_Problem to work on_: Output only the span of lines that begins at the line containing "Where should I click to: Switch" and ends at the last line of the data, both included, exactly as they appear.

==============================

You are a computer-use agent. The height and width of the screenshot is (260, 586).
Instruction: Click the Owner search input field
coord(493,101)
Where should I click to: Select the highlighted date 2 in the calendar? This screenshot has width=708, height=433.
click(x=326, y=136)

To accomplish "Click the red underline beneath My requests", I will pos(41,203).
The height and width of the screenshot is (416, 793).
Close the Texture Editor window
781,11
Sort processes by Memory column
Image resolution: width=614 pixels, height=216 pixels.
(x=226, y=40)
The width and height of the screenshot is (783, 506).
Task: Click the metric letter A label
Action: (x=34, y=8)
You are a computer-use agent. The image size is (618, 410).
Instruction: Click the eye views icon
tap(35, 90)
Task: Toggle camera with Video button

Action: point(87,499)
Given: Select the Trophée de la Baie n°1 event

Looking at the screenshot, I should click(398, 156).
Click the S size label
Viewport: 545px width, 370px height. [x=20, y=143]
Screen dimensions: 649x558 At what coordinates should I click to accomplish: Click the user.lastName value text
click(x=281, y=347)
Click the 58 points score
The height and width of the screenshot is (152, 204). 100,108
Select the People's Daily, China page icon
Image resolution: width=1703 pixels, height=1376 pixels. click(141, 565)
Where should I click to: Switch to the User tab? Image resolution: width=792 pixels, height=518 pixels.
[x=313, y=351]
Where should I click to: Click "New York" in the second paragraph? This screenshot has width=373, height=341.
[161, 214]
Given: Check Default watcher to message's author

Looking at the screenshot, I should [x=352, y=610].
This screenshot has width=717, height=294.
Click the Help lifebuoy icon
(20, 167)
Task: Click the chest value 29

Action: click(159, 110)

==============================

_Solution_:
Where should I click to: Switch to the User tab? Image resolution: width=792 pixels, height=518 pixels.
[x=313, y=351]
Where should I click to: Click "New York" in the second paragraph? This screenshot has width=373, height=341.
[161, 214]
Given: Check Default watcher to message's author

Looking at the screenshot, I should [x=352, y=610].
This screenshot has width=717, height=294.
Click the Help lifebuoy icon
(20, 167)
Task: Click the chest value 29

Action: click(159, 110)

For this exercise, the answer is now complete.